# WHAT THE EXERCISE ASKS:
Restate word for word the opening line of the data below and every line after it until the line with "The width and", that line too, but not the pictures.

# TASK DATA:
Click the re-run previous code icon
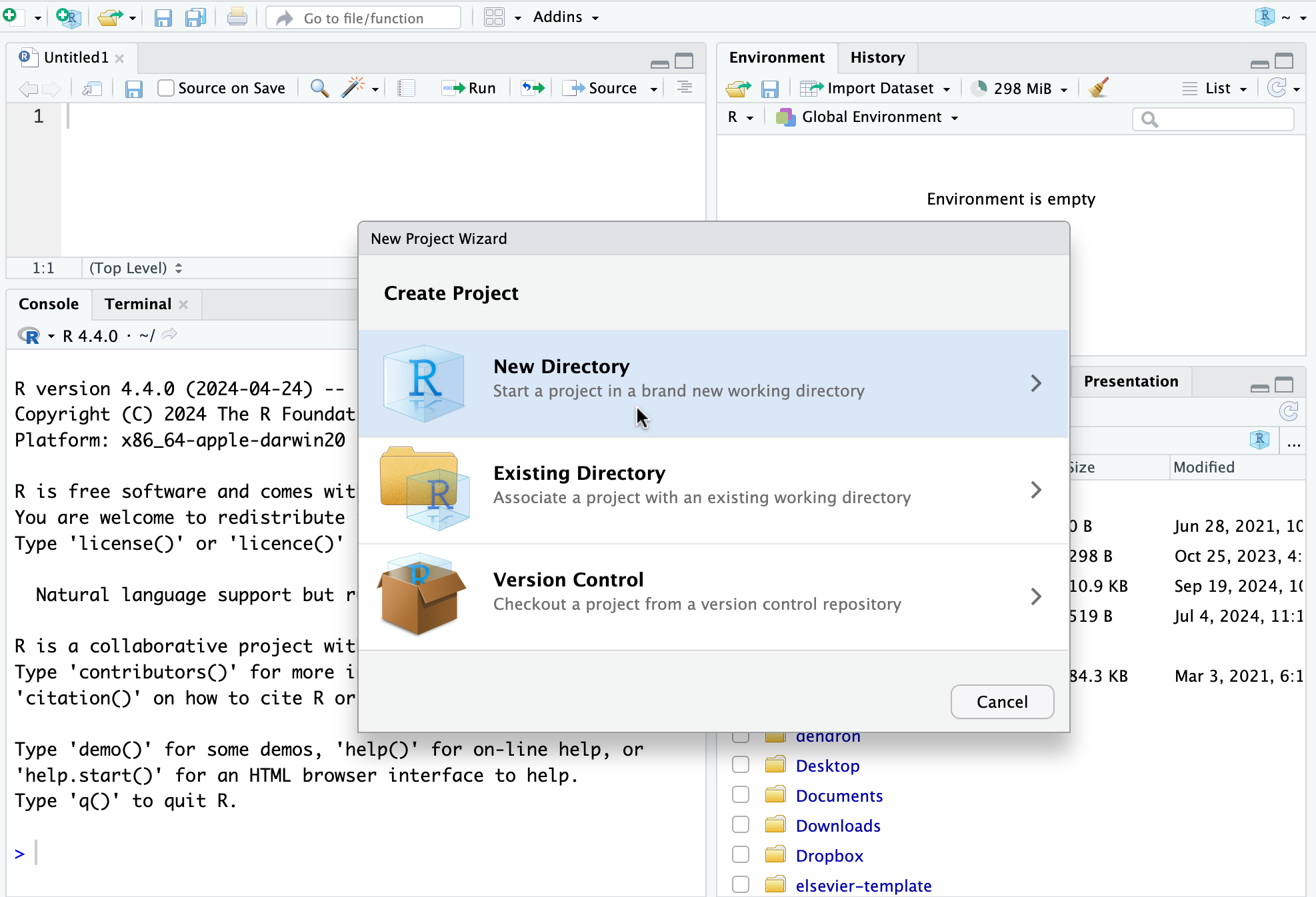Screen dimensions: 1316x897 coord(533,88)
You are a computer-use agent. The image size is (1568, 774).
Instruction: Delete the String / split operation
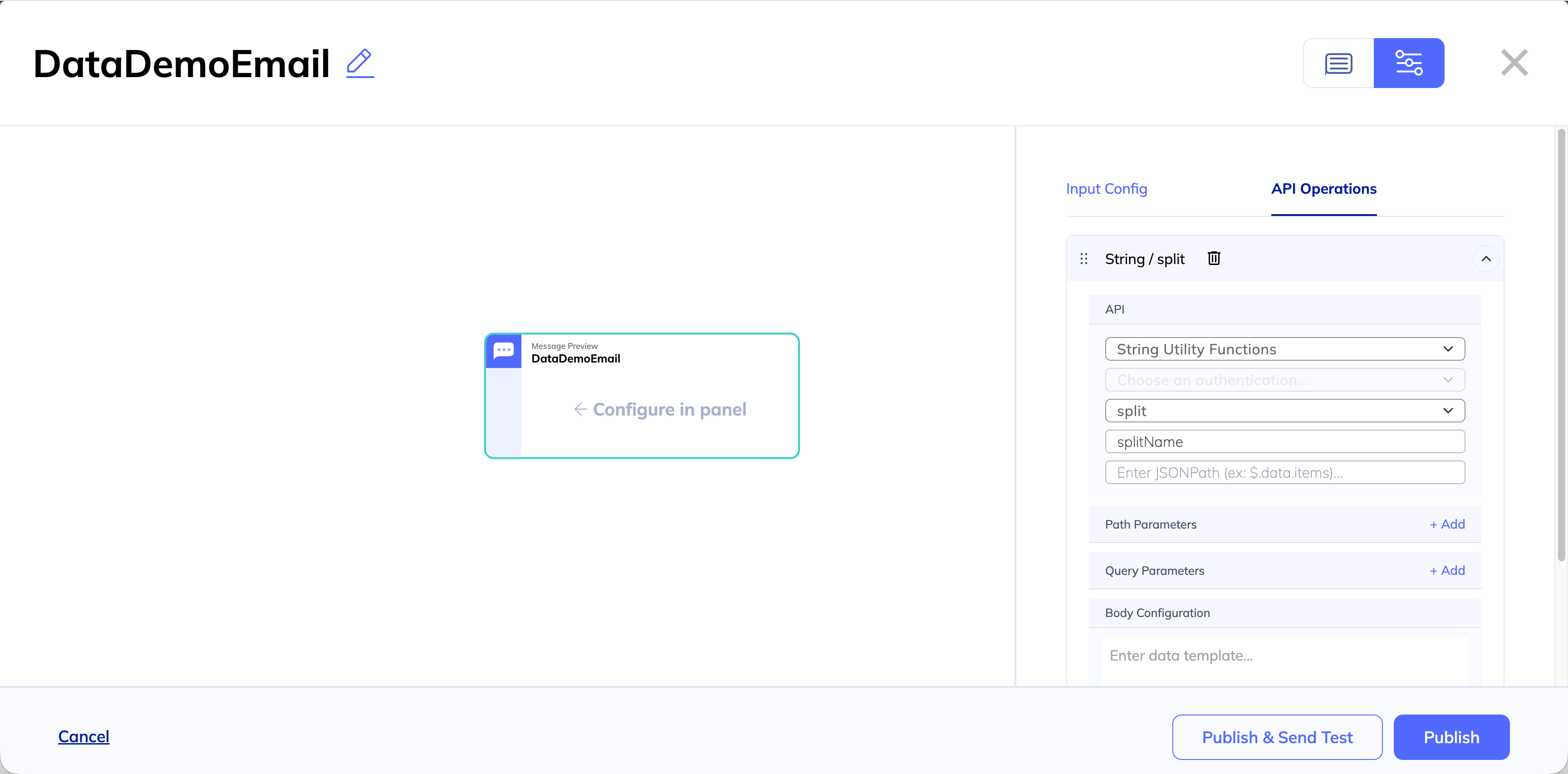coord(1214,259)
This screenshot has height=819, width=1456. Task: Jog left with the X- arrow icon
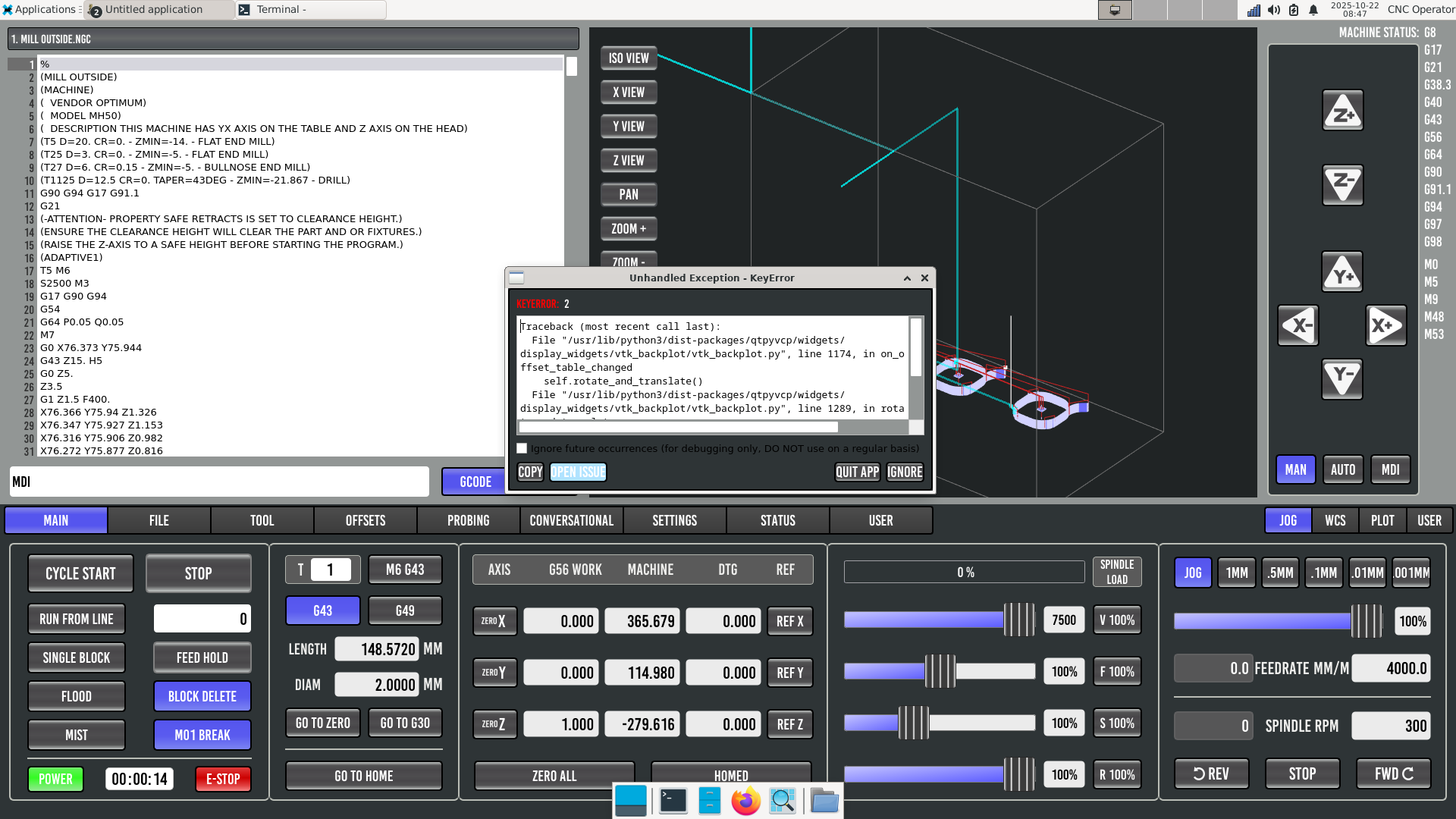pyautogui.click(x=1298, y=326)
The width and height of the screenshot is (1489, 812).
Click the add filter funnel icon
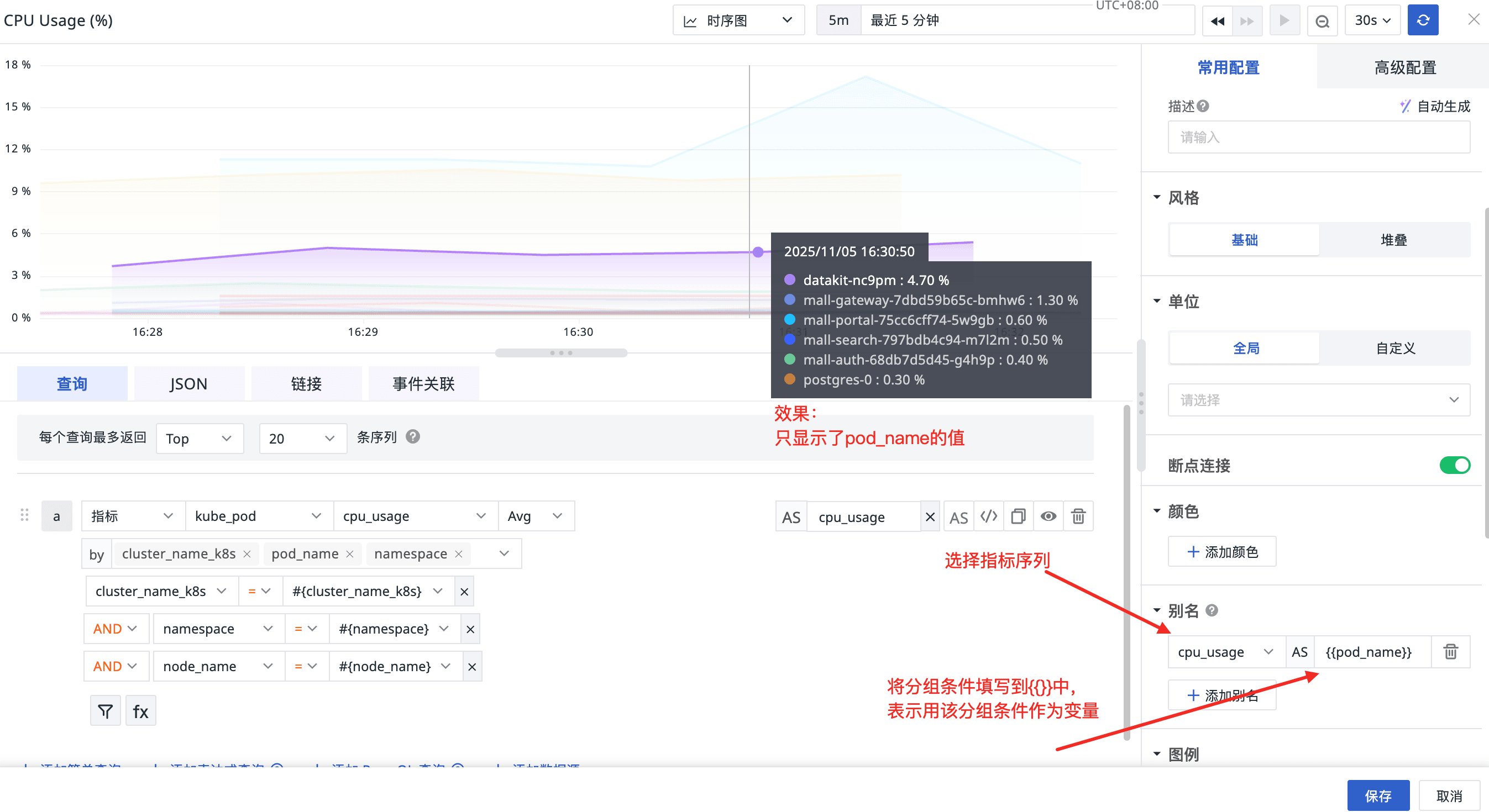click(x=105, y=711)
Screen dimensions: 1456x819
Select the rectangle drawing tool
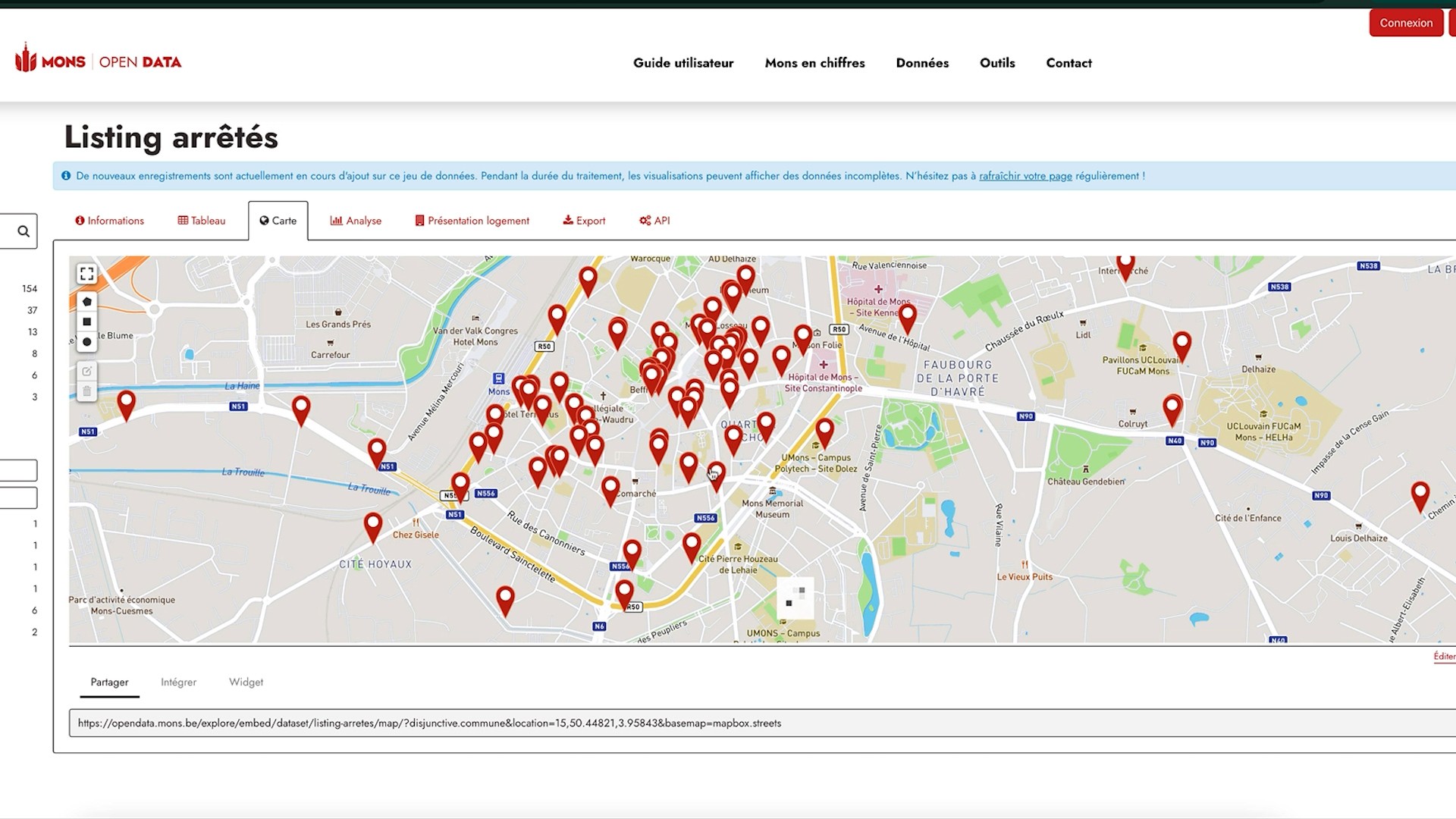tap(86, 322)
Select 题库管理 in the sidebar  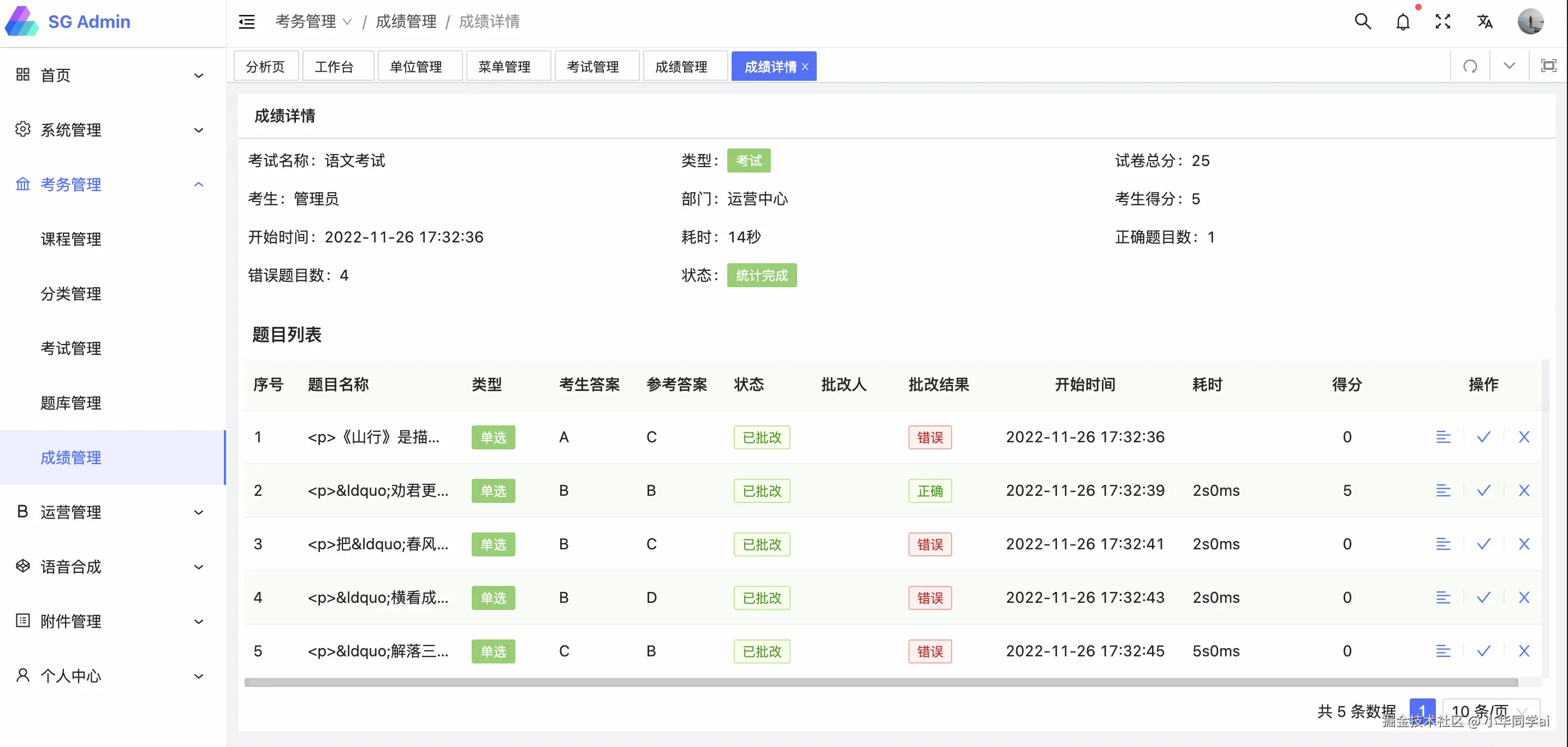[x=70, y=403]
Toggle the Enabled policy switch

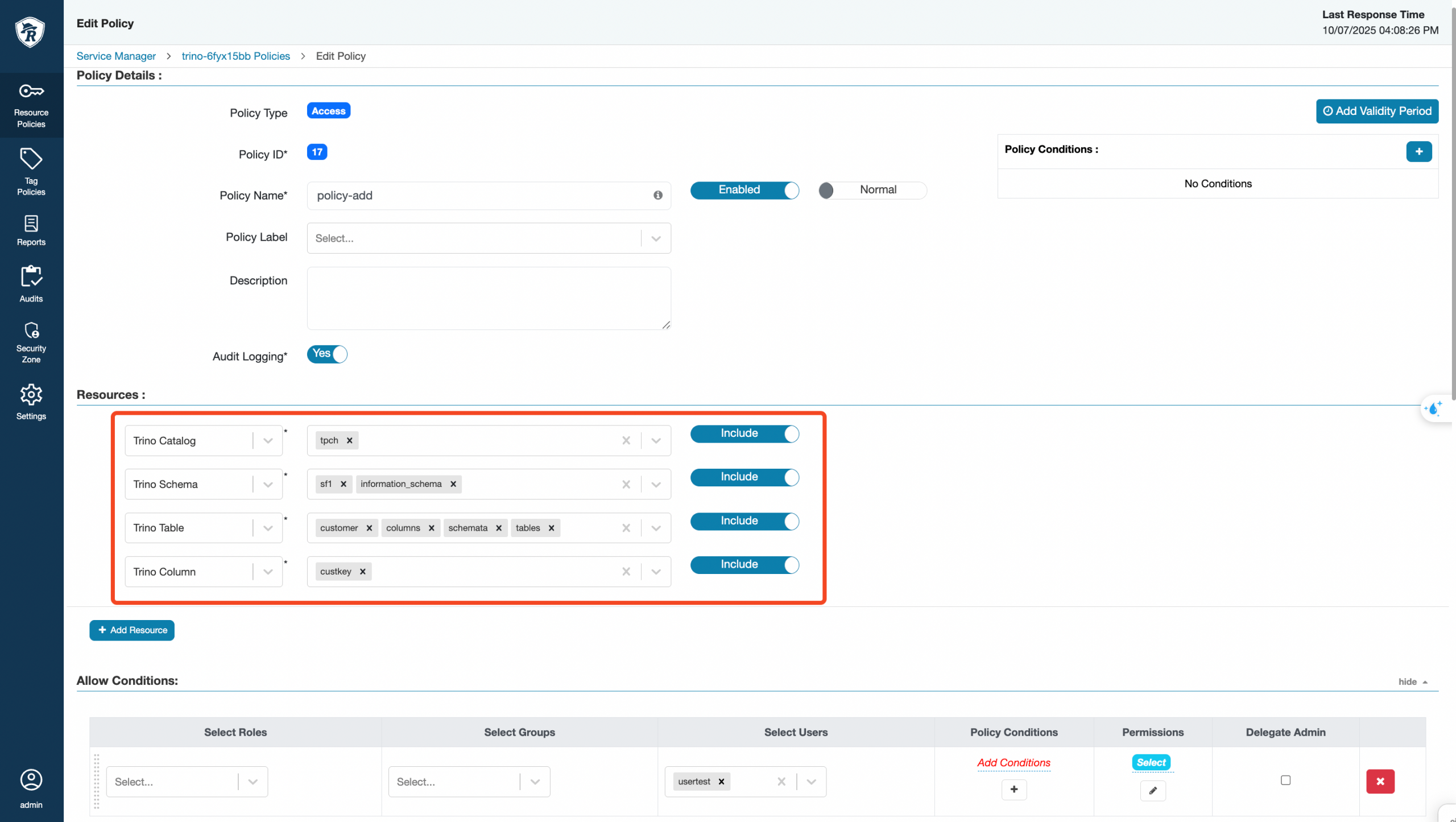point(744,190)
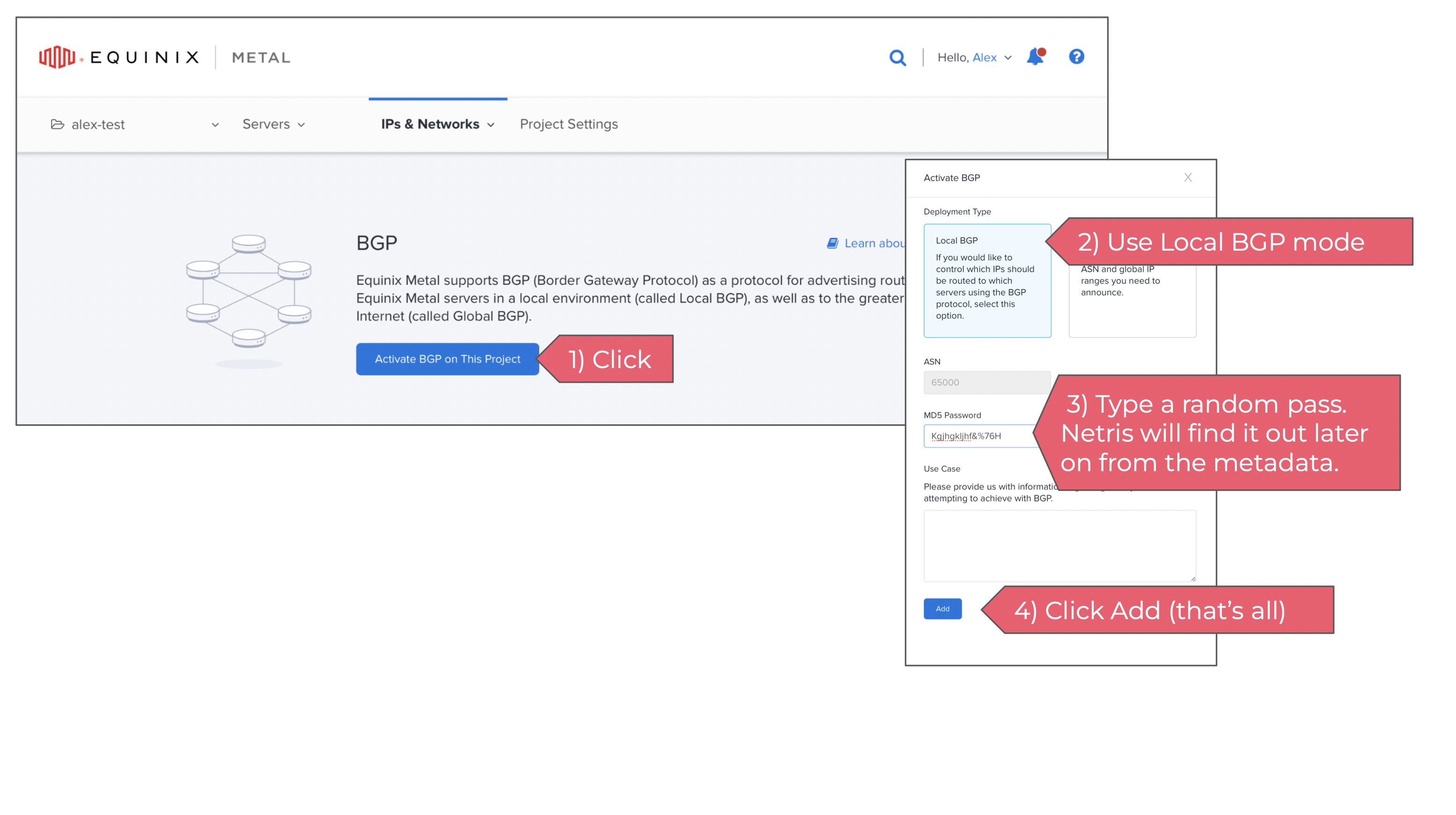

# YOUR SOLUTION:
Click the re-run previous code icon
Screen dimensions: 1316x897 coord(533,88)
You are a computer-use agent. The image size is (1568, 774).
Instruction: Delete the String / split operation
coord(1214,259)
This screenshot has height=819, width=1456. Task: Jog left with the X- arrow icon
pyautogui.click(x=1298, y=326)
The width and height of the screenshot is (1489, 812).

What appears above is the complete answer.